Gemäß Art. 177 Abs. 3 des Vertrages zur Gründung der Europäischen Wirtschaftsgemeinschaft wird dem Gerichtshof der Europäischen Gemeinschaften folgende Frage zur Vorabentscheidung vorgelegt:

Gibt Art. 177 Abs. 2 des genannten Vertrages den nichtletztinstanzlichen Gerichten ein in Jeder Hinsicht unbeschränktes Recht zu einer Vorlage an den Gerichtshof oder läßt er entgegenstehende innerstaatliche Normen unberührt, die das Gericht an die rechtliche Beurteilung des im Instanzenzuge übergeordneten Gerichts binden?

 

Normenkette

EWGVtr Art. 177 Abs. 2

 

Tatbestand

Die Beklagte und Beschwerdegegnerin (Einfuhr- und Vorratsstelle für Getreide und Futtermittel – EVSt Getr –) widerrief mit Bescheid vom 7. Dezember 1966 die der Klägerin und Beschwerdeführerin (Klägerin) in Form abschöpfungsfreier Einfuhr gewährten Erstattungen für in der Zeit vom 30. Dezember 1964 bis 16. Dezember 1965 ausgeführte Gerstengraupen und Hartweizengrieß. Der Widerruf wurde damit begründet, daß die bei ihr durchgeführte Marktordnungsprüfung ergeben habe, daß sie die Ausfuhren abweichend von den Angaben in den Anträgen auf Erstattungszusagen und den Ausfuhrbescheinigungen nicht in dritte Länder, sondern in Mitgliedstaaten der EWG durchgeführt habe. Einspruch und Klage blieben erfolglos.

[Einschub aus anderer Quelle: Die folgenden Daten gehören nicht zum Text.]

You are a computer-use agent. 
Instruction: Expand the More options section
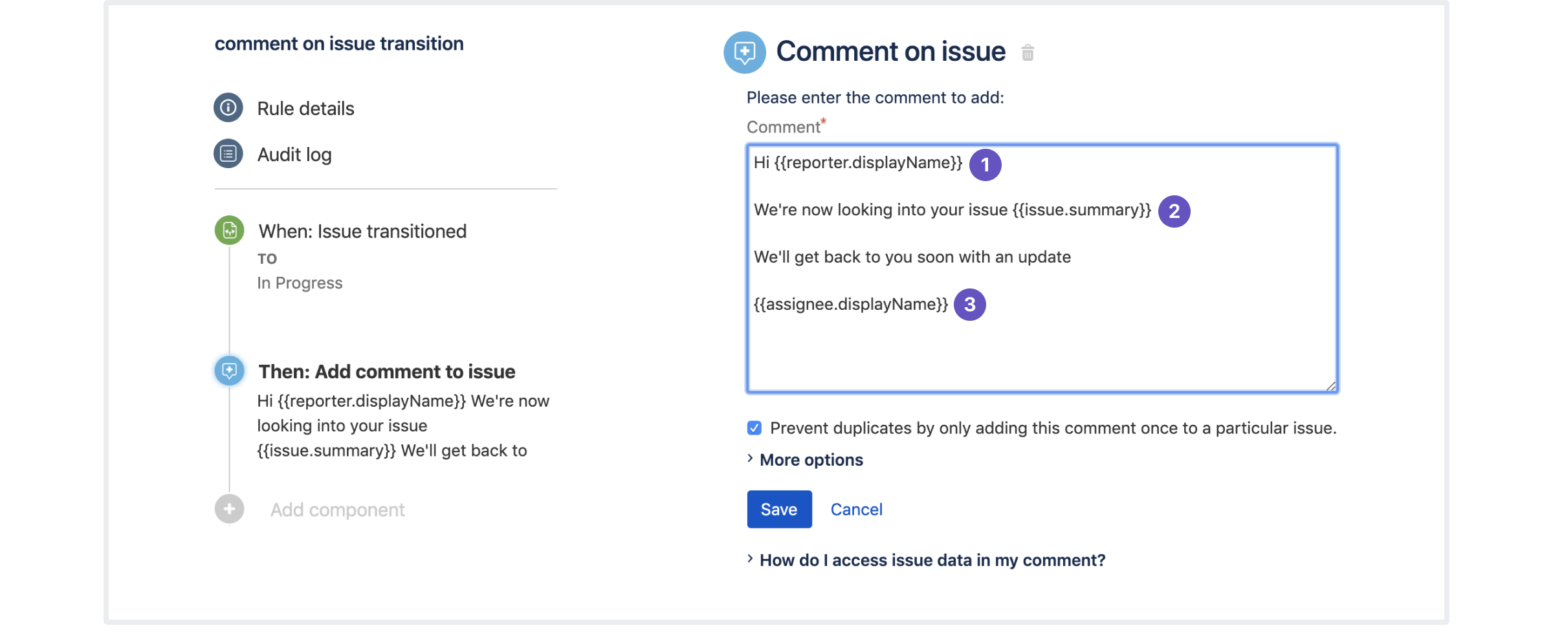[811, 460]

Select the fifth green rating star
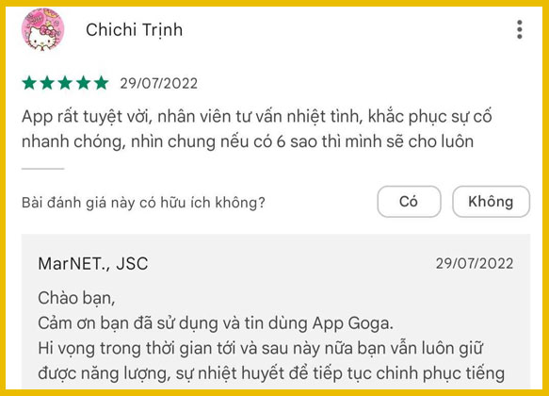click(101, 83)
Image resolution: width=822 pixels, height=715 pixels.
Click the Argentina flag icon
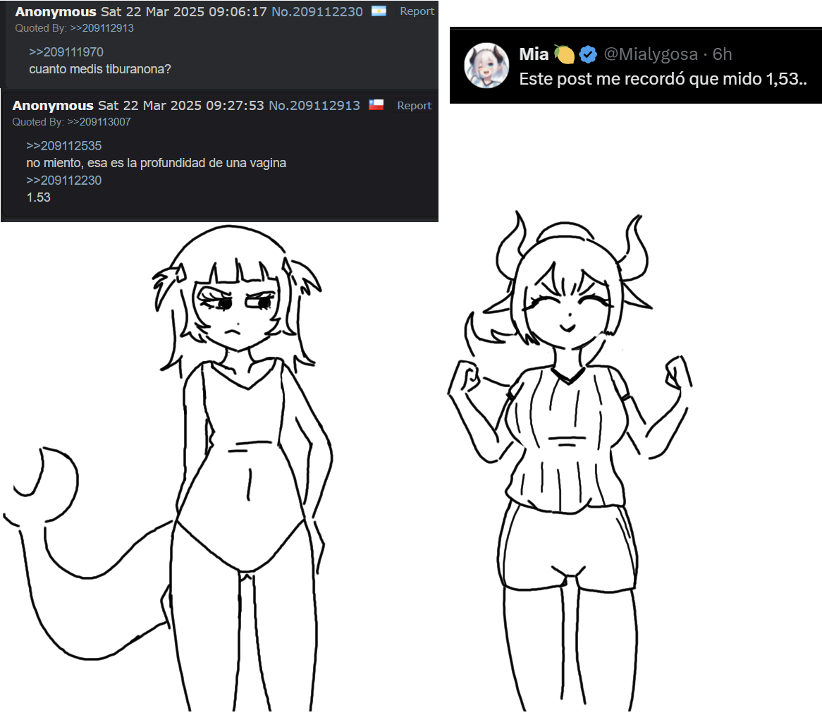pos(379,11)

Während des Revisionsverfahrens legte der Bundesfinanzhof (BFH) dem Gerichtshof der Europäischen Gemeinschaften (EGH) außer der Frage, wie der Begriff „Ausfuhr nach dritten Ländern” in Art. 20 Abs. 2 Satz 1 der Verordnung (EWG) Nr. 19/62 – VO (EWG) 19/62 – vom 4., April 1962 auszulegen und gegenüber dem Begriff „Ausfuhr nach einem Mitgliedstaat” im Sinne des Art. 19 Abs. 2 a. a. O. abzugrenzen sei, zwei weitere Fragen hinsichtlich der Gültigkeit der VO (EWG) 162/64 vom 29. Oktober 1964 und der Auslegung der VO (EWG) 164/64 vom selben Tage zur Vorabentscheidung vor. Nach Ergehen dieser Entscheidung wies er die Revision der Klägerin zum Teil zurück, hob aber im übrigen das Urteil des Finanzgerichts (FG) auf und verwies zurück. Er entschied dabei u. a., daß ein Widerruf der Ausfuhrerstattung nicht bedeute, daß auch eine bei einer Ausfuhr nach dem wirklichen Verbrauchsland zu gewährende Erstattung entfalle.

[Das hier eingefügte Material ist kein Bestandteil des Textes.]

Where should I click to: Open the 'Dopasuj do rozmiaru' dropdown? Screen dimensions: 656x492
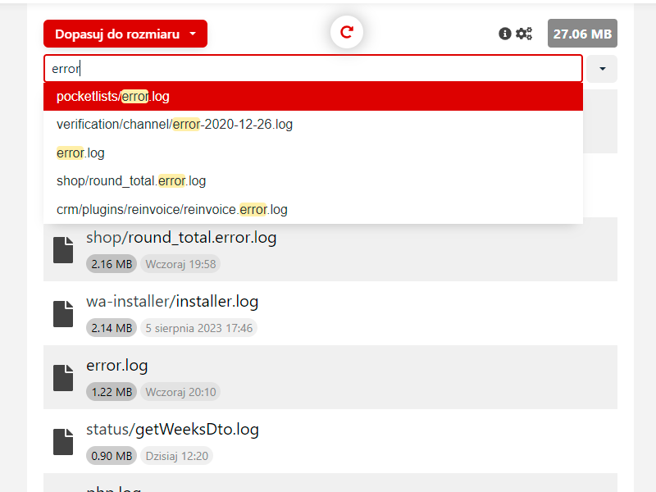[x=125, y=34]
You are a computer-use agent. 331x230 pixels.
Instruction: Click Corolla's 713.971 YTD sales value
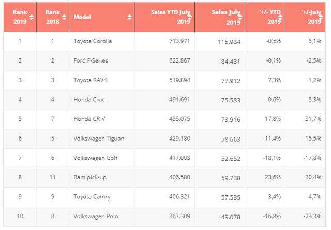tap(179, 41)
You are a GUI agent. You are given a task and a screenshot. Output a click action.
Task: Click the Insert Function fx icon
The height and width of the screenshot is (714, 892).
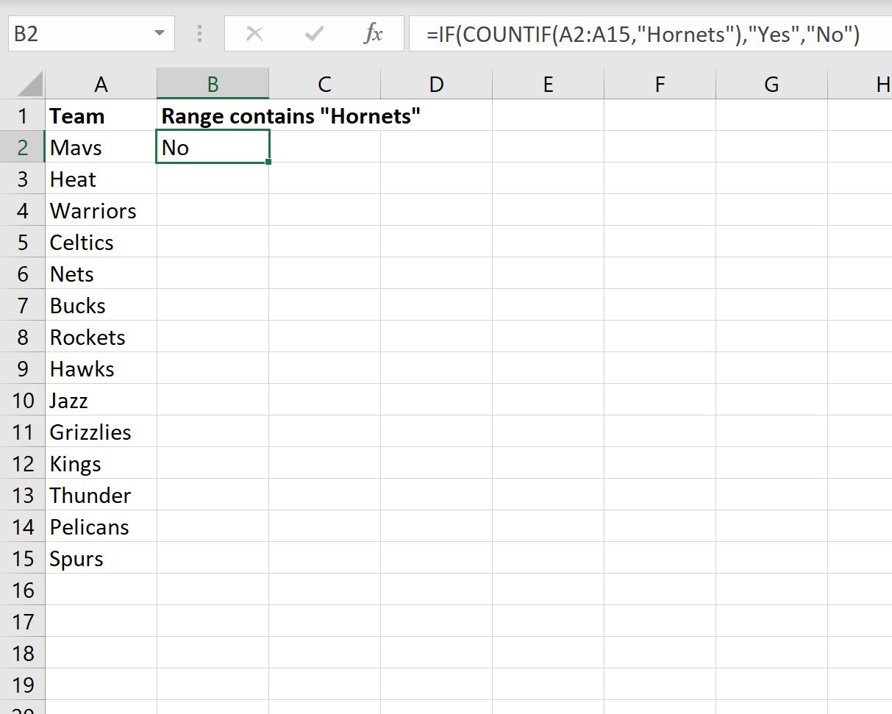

Im zweiten Rechtsgang legte das FG durch Beschluß vom 7. Mai 1973 dem EGH die Frage vor, ob Art. 177 Abs. 2 des Vertrages zur Gründung der Europäischen Wirtschaftsgemeinschaft (EWGV) so auszulegen sei, daß ein Gericht, dessen Entscheidungen mit Rechtsmitteln des innerstaatlichen Rechts angefochten werden können, eine Zweifelsfrage des Europäischen Rechts dem EGH nur dann zur Vorabentscheidung vorlegen könne, wenn es erstmals mit der Sache belaßt sei, oder ob eine Vorlage auch dann zulässig sei, wenn sich die Sache nach Aufhebung eines Urteils des erstinstanzlichen Gerichts durch ein höchstrichterliches Gericht im zweiten Rechtsgang befinde. Ferner legte es dem EGH zwei Fragen betreffend die Auslegung der Art. 19 und 20 der VO (EWG) 19/62 in Verbindung mit Art. 14 und 15 der VO (EWG) 141/64 vor.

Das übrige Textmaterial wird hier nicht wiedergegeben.